(Information shown Opens)
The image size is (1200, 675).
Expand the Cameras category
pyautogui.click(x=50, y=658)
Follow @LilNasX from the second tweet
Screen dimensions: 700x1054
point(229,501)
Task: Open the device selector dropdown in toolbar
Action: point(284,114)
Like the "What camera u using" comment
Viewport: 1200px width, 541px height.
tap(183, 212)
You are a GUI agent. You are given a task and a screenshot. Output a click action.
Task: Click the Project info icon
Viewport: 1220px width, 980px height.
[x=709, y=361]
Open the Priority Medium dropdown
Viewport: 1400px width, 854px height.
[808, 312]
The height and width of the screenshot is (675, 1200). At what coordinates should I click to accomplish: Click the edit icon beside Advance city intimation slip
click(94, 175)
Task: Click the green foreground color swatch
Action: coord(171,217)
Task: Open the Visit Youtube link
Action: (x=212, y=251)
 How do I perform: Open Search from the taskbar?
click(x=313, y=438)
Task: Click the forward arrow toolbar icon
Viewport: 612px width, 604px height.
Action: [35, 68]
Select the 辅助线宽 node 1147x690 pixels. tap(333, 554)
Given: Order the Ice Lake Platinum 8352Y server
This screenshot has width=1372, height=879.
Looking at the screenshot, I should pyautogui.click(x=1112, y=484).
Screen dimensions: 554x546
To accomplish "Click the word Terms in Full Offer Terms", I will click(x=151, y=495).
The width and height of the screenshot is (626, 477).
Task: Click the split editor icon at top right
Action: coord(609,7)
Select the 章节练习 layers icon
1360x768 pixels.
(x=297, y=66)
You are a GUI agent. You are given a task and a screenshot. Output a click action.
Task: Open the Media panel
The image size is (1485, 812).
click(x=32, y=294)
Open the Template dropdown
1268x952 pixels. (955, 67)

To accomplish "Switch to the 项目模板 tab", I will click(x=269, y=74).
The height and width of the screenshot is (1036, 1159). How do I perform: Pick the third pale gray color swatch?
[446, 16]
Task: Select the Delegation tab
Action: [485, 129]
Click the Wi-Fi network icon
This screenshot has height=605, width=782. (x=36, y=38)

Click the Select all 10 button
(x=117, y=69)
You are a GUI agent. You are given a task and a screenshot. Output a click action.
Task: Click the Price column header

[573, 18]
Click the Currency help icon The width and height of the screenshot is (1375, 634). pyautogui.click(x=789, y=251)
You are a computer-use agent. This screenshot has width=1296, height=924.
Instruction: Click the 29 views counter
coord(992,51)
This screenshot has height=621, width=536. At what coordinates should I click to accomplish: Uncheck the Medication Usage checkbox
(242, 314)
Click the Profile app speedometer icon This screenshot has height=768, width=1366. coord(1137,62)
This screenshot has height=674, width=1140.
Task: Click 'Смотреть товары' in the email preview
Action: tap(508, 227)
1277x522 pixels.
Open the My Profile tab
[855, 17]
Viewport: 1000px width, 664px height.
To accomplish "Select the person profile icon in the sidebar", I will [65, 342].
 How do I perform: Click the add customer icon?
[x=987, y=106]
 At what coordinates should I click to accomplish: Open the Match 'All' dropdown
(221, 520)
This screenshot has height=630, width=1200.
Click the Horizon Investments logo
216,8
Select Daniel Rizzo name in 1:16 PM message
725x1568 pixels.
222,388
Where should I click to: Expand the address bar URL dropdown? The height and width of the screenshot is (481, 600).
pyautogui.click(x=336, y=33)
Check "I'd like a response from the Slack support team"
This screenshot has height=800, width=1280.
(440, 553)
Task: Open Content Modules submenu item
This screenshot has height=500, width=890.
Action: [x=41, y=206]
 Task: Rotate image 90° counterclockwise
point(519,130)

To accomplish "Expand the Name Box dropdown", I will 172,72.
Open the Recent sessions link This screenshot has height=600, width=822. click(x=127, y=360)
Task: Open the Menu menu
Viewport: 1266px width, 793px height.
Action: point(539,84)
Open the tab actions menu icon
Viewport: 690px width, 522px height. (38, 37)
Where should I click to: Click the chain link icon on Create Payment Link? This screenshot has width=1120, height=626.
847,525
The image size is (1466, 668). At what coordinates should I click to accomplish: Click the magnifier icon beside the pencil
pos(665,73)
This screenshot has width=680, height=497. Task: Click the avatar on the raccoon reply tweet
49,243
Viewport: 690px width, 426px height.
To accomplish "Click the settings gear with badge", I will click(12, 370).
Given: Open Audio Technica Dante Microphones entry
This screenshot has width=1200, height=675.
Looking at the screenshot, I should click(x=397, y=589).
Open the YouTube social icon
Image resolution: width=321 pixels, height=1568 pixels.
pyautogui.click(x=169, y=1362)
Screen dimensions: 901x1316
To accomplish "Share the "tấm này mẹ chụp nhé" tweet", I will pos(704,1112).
(Information shown Closes)
Repeat exactly the lines of the data from the first one through the line with "Screen dimensions: 554x546", both of them included.

### Answer space
The image size is (1200, 675).
Expand the Cameras category
pyautogui.click(x=50, y=658)
Follow @LilNasX from the second tweet
Screen dimensions: 700x1054
point(229,501)
Task: Open the device selector dropdown in toolbar
Action: point(284,114)
Like the "What camera u using" comment
Viewport: 1200px width, 541px height.
tap(183, 212)
You are a GUI agent. You are given a task and a screenshot. Output a click action.
Task: Click the Project info icon
Viewport: 1220px width, 980px height.
[x=709, y=361]
Open the Priority Medium dropdown
Viewport: 1400px width, 854px height.
[808, 312]
The height and width of the screenshot is (675, 1200). At what coordinates should I click to accomplish: Click the edit icon beside Advance city intimation slip
click(94, 175)
Task: Click the green foreground color swatch
Action: coord(171,217)
Task: Open the Visit Youtube link
Action: (x=212, y=251)
 How do I perform: Open Search from the taskbar?
click(x=313, y=438)
Task: Click the forward arrow toolbar icon
Viewport: 612px width, 604px height.
Action: [35, 68]
Select the 辅助线宽 node 1147x690 pixels. tap(333, 554)
Given: Order the Ice Lake Platinum 8352Y server
This screenshot has width=1372, height=879.
Looking at the screenshot, I should pyautogui.click(x=1112, y=484).
Screen dimensions: 554x546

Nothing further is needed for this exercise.